● **Text extract**:
The Government report, which was released over a year after the initial research, was published on the department's website on the last day before Parliamentary recess. It found that a majority of people are “not interested in personally playing an active part in the management of their building”, especially in light of highly publicised issues such as the cladding remediation.

The Government’s findings are supported by new independent polling from JL Partners, commissioned by the Residential Freehold Association, which reveals that fewer than a fifth of people say they would be comfortable assuming the legal and financial liabilities for managing a building, as they would under a commonhold system.

The Government’s research is based on extensive focus group testing and shows that people feel the leasehold system limits their stress, as residents are not required to arrange repairs or maintenance, liaise or negotiate with neighbours, and do not hold legal responsibility for repairs or ensuring fellow leaseholders pay the required fees and service charges.

● **Entries**:

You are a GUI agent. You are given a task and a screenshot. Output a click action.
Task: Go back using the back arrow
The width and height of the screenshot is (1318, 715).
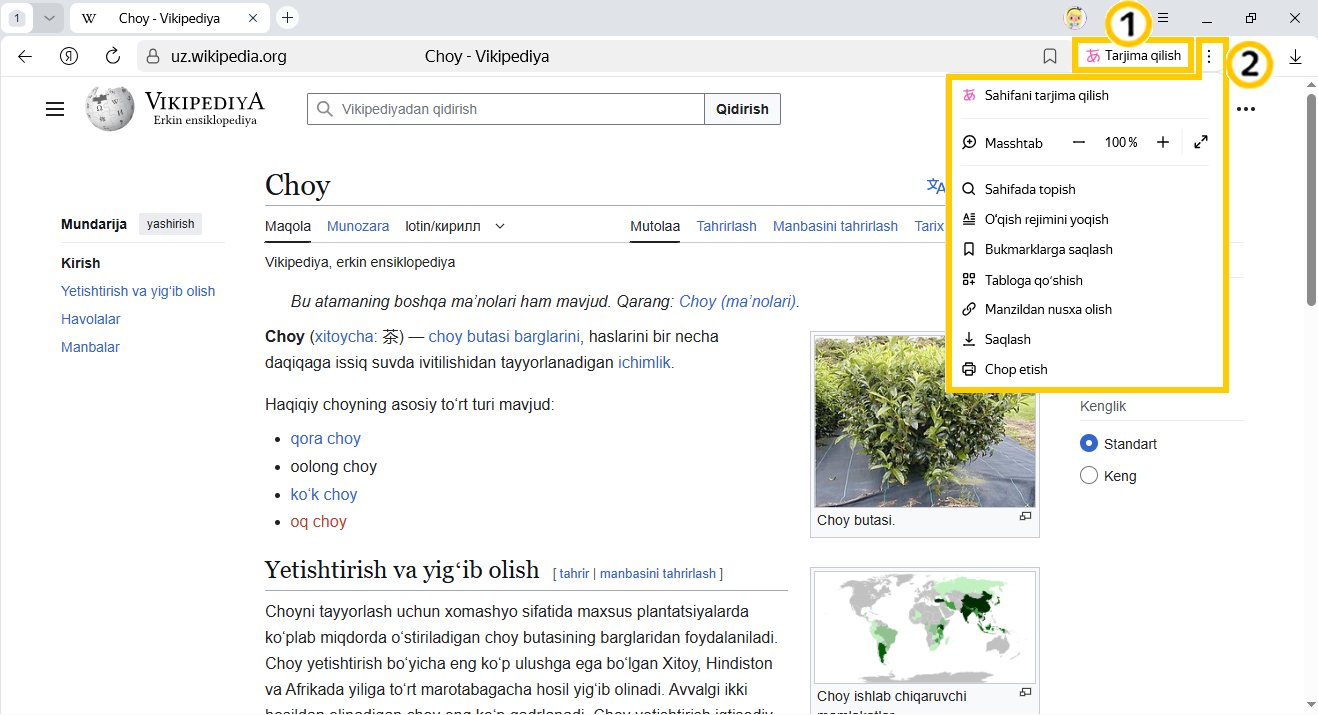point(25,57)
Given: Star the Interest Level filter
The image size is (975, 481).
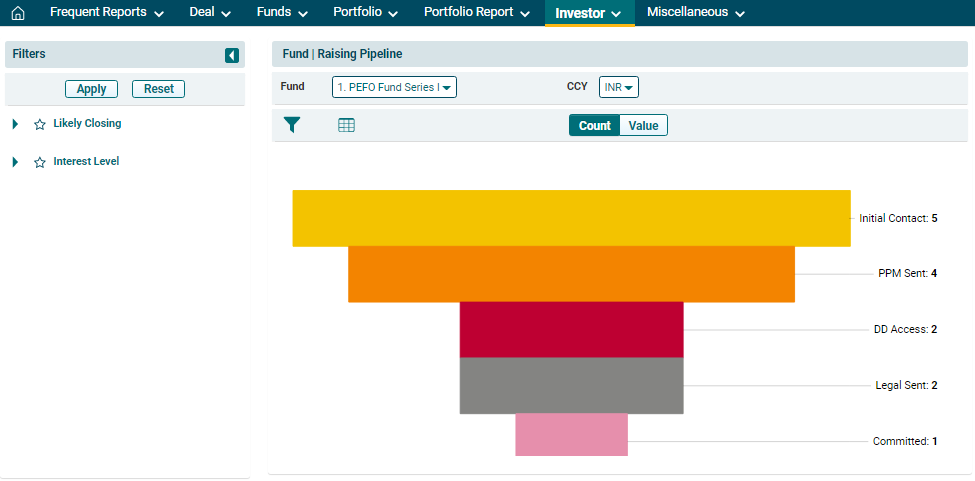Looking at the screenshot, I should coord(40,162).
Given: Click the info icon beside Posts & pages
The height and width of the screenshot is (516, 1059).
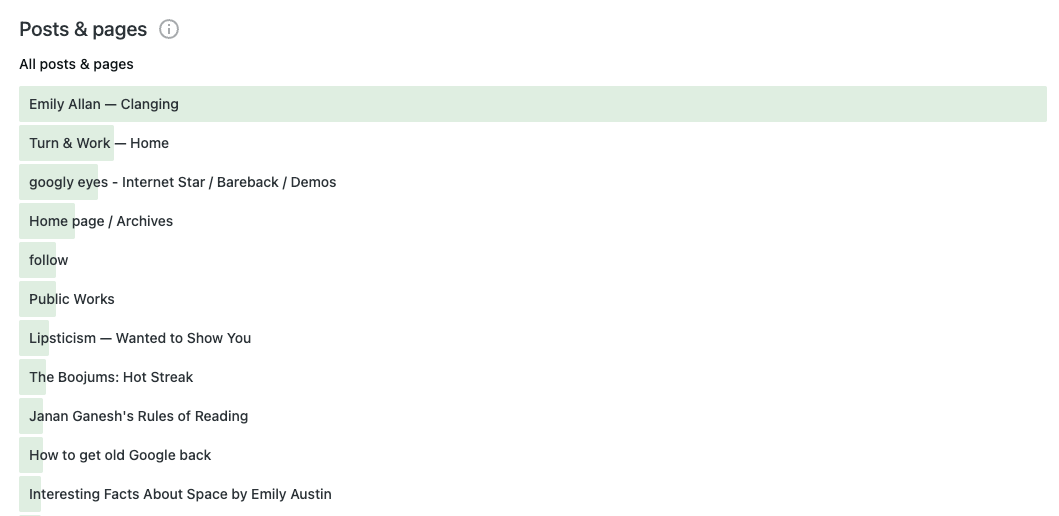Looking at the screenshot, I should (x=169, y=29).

● **Problems to work on**:
1. Write out the leasehold passage from "The Government report, which" up to and including "the cladding remediation.".
2. Carry the leasehold passage forward from its final sentence.
The records play no part in this.

● **Results of the tasks**:
1.
The Government report, which was released over a year after the initial research, was published on the department's website on the last day before Parliamentary recess. It found that a majority of people are “not interested in personally playing an active part in the management of their building”, especially in light of highly publicised issues such as the cladding remediation.

2.
One respondent said, “I work full time and then on my days off, I want to relax and see my friends not be dealing with what would seem like another job.” Another respondent, said, “I'm a single mother, with 2 kids, this is too much. Unless somebody makes it a lot easier for me or comes and helps me do what I need to do, I can’t contribute to this.”

The report contradicts the Government’s rhetoric on the subject, with the Secretary of State, Michael Gove, saying, “We need to end this feudal form of tenure and ensure individuals have the right to enjoy their own property fully.”

The research also raised concerns on how an alternative system of tenure would work in practice in larger, more complex blocks, with research suggesting that blocks with 8-20 units would be the cut-off point for any alternative form of tenure to function.

Mick Platt, Director of the RFA, commented:

“We have been calling on the Government to conduct an impact assessment on leasehold reform for several years now but they have consistently refused to do so and we now know why.

"There is simply no desire from residents, or the public at large, for the policy proposals they are pursuing. Policymaking should be based on evidence, not the desires of a vocal minority who would rather see leasehold abolished than properly regulated.

"The Government must seriously consider their position on this issue which will affect 4.9 million leaseholders across the country who, according to the Government’s own research, are largely happy with the leasehold system and do not want unnecessary burdens placed on them.”